Veggie Garden Progress: Mid July

This year has been a tough one for gardening. It’s been really dry so I have been watering the garden more frequently than in the past. I haven’t been very diligent about watering though and have had the worst time trying to direct seed into the garden. Despite this year’s challenges I think my veggie garden is still doing really well.

I’ll start off with an update on my topsy turvey tomato. First I was super excited to discover that my volunteer tomato I planted in the topsy turvey was the variety I wanted it to be. I had a 50/50 chance that it would be a delicious sungold tomato vs the less flavorful grape tomato. Sungold is probably the best tomato I have ever had. It’s an orange cherry tomato and it’s really sweet. I am a really picky tomato eater and this one is amazing. I grew it from seed last year and this year it popped up in the garden bed.

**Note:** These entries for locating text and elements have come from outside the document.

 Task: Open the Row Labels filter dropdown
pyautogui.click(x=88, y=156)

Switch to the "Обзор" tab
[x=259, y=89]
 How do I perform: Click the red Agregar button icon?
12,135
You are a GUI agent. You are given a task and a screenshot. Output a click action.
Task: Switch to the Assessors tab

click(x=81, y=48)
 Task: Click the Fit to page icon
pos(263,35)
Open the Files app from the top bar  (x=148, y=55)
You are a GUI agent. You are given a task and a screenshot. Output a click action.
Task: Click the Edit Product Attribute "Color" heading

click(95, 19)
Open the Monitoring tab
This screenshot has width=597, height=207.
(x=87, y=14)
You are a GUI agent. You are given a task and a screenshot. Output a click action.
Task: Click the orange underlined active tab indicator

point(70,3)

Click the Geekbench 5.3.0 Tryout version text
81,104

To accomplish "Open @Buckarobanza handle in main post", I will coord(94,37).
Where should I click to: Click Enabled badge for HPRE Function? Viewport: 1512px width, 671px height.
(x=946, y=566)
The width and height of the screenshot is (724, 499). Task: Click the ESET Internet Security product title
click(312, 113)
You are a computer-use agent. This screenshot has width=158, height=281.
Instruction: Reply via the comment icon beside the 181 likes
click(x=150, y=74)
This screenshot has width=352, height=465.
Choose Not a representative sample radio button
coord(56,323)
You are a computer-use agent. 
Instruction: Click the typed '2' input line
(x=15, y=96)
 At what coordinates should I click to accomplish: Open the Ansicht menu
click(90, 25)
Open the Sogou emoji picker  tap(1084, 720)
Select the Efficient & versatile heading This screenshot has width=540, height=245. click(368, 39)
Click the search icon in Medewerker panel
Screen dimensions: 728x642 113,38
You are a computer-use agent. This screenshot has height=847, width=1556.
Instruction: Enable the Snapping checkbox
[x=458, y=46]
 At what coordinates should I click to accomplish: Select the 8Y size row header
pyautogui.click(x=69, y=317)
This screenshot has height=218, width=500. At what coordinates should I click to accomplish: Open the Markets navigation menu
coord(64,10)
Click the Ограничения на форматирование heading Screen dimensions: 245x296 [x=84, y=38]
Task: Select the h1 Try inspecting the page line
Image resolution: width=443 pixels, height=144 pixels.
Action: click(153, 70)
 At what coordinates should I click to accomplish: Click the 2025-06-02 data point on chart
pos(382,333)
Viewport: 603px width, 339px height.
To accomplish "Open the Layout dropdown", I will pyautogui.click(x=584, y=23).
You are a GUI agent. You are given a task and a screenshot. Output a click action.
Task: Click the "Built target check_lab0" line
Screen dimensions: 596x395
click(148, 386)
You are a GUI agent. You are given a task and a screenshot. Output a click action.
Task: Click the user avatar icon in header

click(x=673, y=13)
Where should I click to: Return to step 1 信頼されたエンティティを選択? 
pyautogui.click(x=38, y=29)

What I am noticing with the topsy turvey is that it dries out very quickly. I neglected it a couple of times so I’m keeping a closer eye on it now to make sure I don’t underwater it. I think the plant seems smaller but it wasn’t as far along as my other two tomatoes when I first planted it. It is producing tomatoes so I am pleased with the progress so far. I will give you more updates as the summer goes on and it starts to get hotter and drier in August.

topsy turvey sungold tomato

sungold tomato

This is my fullest bed right now. In the bottom left corner are onions. The tops fell over so I waiting for them to turn brown before I pull them out to dry. In the bottom right corner are bush beans. They are just starting to produce and I picked my first crop the other day. To the left of the beans is a sweet basil plant. I cut it back pretty hard the other day to make pesto.

In the top left are two dill plants. To the left of the dill are my four peppers. Growing up the trellis on the left are my pole beans. I had a terrible germination rate with these seeds. I tried to plant them all along the trellis and I only got two plants to come up. They are doing really well though and one of them has already outgrown the trellis.

onions, pepper, beans

Here is the serrano pepper. I should be able to pick these soon and there are a ton of them!

serrano pepper

This is the gypsy pepper. I’ve never grown them before (or even heard of them.) I’m not that pleased with them so far. These peppers have a tendency to rot. I cut one off and there is another one that is rotting already.

gypsy pepper

This is my cubanelle pepper. There is only one but it is enormous! I am debating whether or not I should pick it or see it it gets any bigger. I only noticed it the other day since it’s in the middle of the bed and kind of gets hidden.

cubanelle pepper

My pole beans are looking good and I’m anxious for them to start producing!

pole bean

This bed has my roma tomato. It’s doing awesome and there is a tomato that is almost ready to pick! The peas on the trellis are limping along. They are still producing but the peas are smaller than they were in the spring. I can’t bring myself to rip it out when I can still enjoy munching on a few peas while I am inspecting the garden. I tried to plant more seeds in the empty space but nothing is coming up. There is a basil plant, some tiny lettuce plants, radishes, kale, bok choy and an arugula plant in here. None of them are doing that well but I’ll let them stay. I might try and plant another crop of bush beans in the empty space.

roma tomato

My last bed has my better boy tomato. It is getting huge. I pulled my garlic up a few days ago out of this bed and I have that drying out in the garage. Down in the bottom center are a couple of cilantro plants that seem to be doing well. On the left hand side is my second crop of bush beans. Hopefully they will start producing after the first crop is done. There is also a random onion down in the bottom right corner.

Lastly I’ll show you my window box tomato. This guy is completely neglected. I still haven’t got around to staking it up. This is the third year it’s showed up here. Despite the total neglect it’s going to be the first tomato to produce a ripe fruit.